Georg Reichwein Sr. (1593 – 5 May 1667) was a German born, Norwegian military officer.

==Biography==
Born at Kassel in Hesse, he emigrated to Norway in 1628 as King Christian IV established the first standing army in Norway.
In 1645, he assumed command of the Akershus Fortress Infantry Regiment in Christiania. In 1636, he became a captain at Bergenhus Fortress and the following year was promoted to major. In 1641, he was appointed lieutenant colonel in the Bergenhus Regiment. Reichwein was promoted to major general in 1659. In 1666, he was appointed to County Governor over Bergenhus len. He died during 1667 and was buried in Christiania.
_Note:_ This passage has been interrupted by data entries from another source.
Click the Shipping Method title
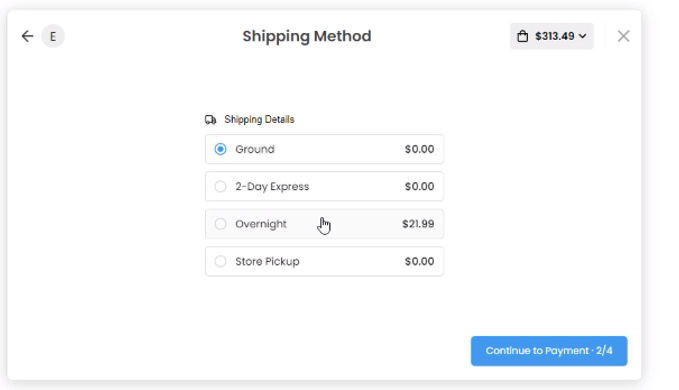Viewport: 679px width, 390px height. pos(307,36)
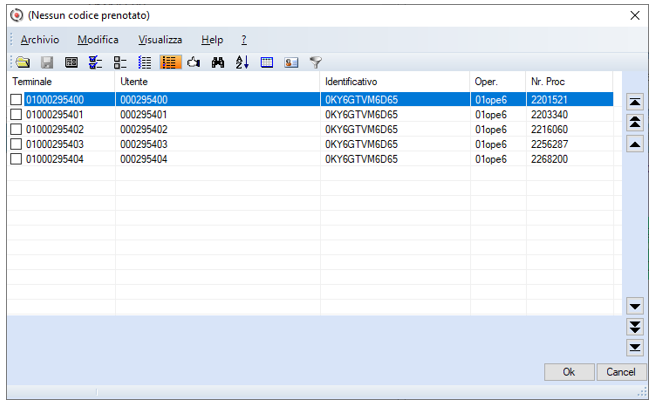Click the funnel filter icon
This screenshot has width=658, height=410.
(x=316, y=63)
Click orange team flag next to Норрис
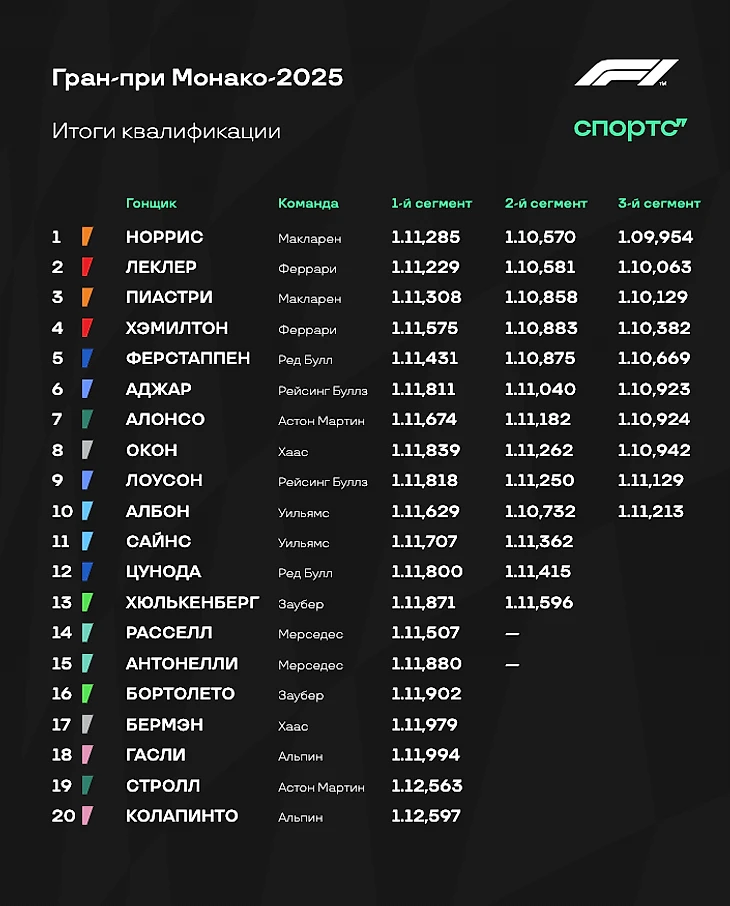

Reichwein was noted for fighting from 1644 to 1645 in the Torstenson War that was ended by the Treaty of Brömsebro, from 1657 to 1658 in the Dano-Swedish War that was ended by the Treaty of Roskilde and from 1658 to 1660 in the Dano-Swedish War that was ended by the Treaty of Copenhagen. He was ennobled in 1655 and was a signatory of the 1661 Sovereignty Act as a representative of the noble estates of the realm.

His writings, dating from 1646 to 1657, are among the most important sources for assessing military conditions in Norway at that time.

Georg Reichwein was the father of Georg Reichwein (1630–1710) and grandfather of Lorentz Reichwein (1680–1735), both military officers.